More than a third of LGBT women (35%) reported they had experienced unwanted touching, for example placing hands on their lower back or knee, around a fifth (21%) reported experiencing sexual assault, and one in eight (12%) said they had been seriously sexually assaulted or raped at work.
The figures were even higher for BAME women and disabled men and women. More than half (54%) of LGBT BAME women said they had experienced unwanted touching, 45% reported sexual assault and more than a quarter (27%) reported serious sexual assault or rape.
Meanwhile half (50%) of LGBT disabled women reported unwanted touching, nearly four in 10 (38%) reported sexual assault and almost a quarter (24%) reported serious sexual assault or rape. LGBT disabled men also reported higher levels of sexual harassment and assault than non-disabled LGBT men, with more than one in four (28%) disabled men reporting sexual assault.
LGBT people told the TUC these experiences had severely affected their lives. Around one in six (16%) said sexual harassment at work affected their mental health. The same proportion (16%) said they had left their job as a result of being sexually harassed, while one in 25 (4%) described the experience as so unbearable that it caused them to leave their job without another job to go to.
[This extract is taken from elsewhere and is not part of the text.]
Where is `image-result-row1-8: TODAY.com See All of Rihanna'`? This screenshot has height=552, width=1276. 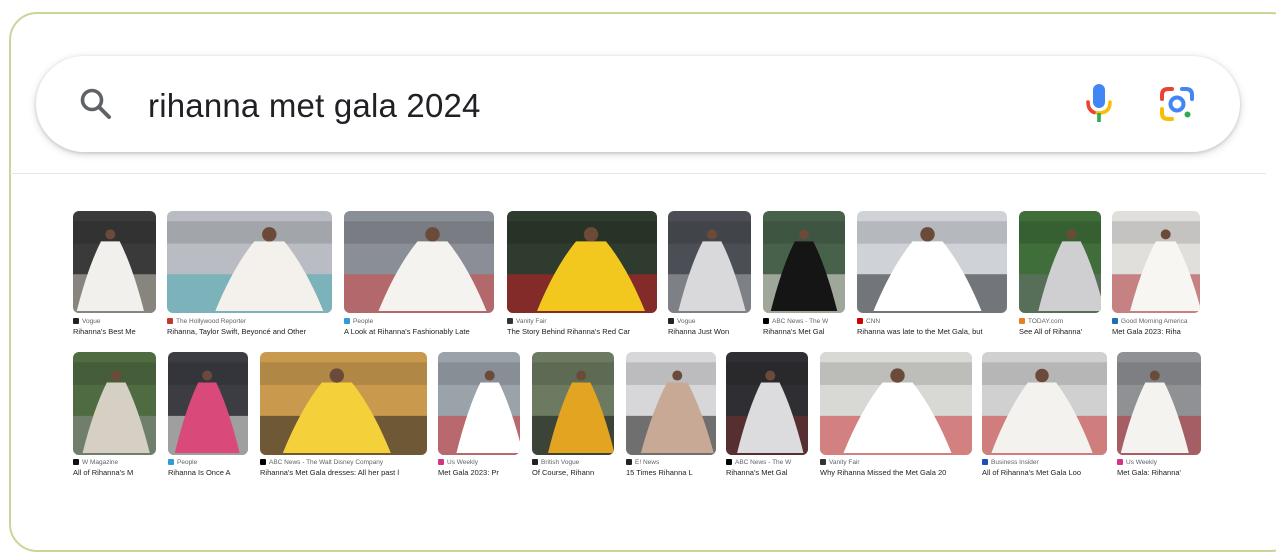 image-result-row1-8: TODAY.com See All of Rihanna' is located at coordinates (1060, 275).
TUC general secretary Frances O’Grady said the research reveals a "hidden epidemic" in UK workplaces: "In 2019 LGBT people should be safe and supported at work. But instead they’re experiencing shockingly high levels of sexual harassment and assault.”
O’Grady added that employers and the government must work together to tackle the problem.
“Workplace culture needs to change. No-one should think that a colleague being LGBT is an invitation for sexualised comments or inappropriate questions – let alone serious acts of assault," she said.
“The government must change the law to put the responsibility for preventing harassment on employers not victims. And anyone worried about sexual harassment at work should join a union.”
Laura Russell, director of campaigns, policy and research at Stonewall, said: "These are shocking figures into what some lesbian, gay, bi and trans people experience in the workplace. All employers have a legal duty under the Equality Act 2010 to ensure LGBT people are free from discrimination. But we know from our own research and this report that LGBT people still face abuse and discrimination in Britain’s workplaces. Stonewall works with employers through our Diversity Champions programme to develop zero-tolerance policies on anti-LGBT discrimination and encourages businesses to communicate clear routes to report bullying and harassment at work."
The research highlights an increased need for better education added Harry Small, equity partner IT/commercial practice at Baker McKenzie: “This shows the importance of education of employees about their lesbian, gay, bisexual and trans colleagues from the first day of work. This education above all should help people to understand the hurt that can be caused to LGBT people if their orientation and relationships are not accepted and recognised to be as important and valid as straight people and their relationships," he said.
Paul Holcroft, associate director of operations at Croner, added that employers need to review their D&I policies.
"One of the key actions an employer can take is the production of a new diversity and inclusion policy. The policy could outline what the company intends to do to challenge outdated stereotypes and promote equal opportunities for LGBT and other minority workers," he said.
"This could be done through the setting of specific targets. For example, the BBC’s Diversity and Inclusion Strategy aims to have 8% of its workforce be from the LGBT community by 2020 through changes to its recruitment and selection processes. By taking this action a company can help to encourage its current workers not to feel segregated in their roles while also promoting itself to potential external candidates. A visible policy could also enable the organisation to take part in local networking or ‘pride’ events, which would help to facilitate further exposure to the community."
The research was conducted to coincide with the international inernational Day Against Homophobia, Transphobia and Biphobia today.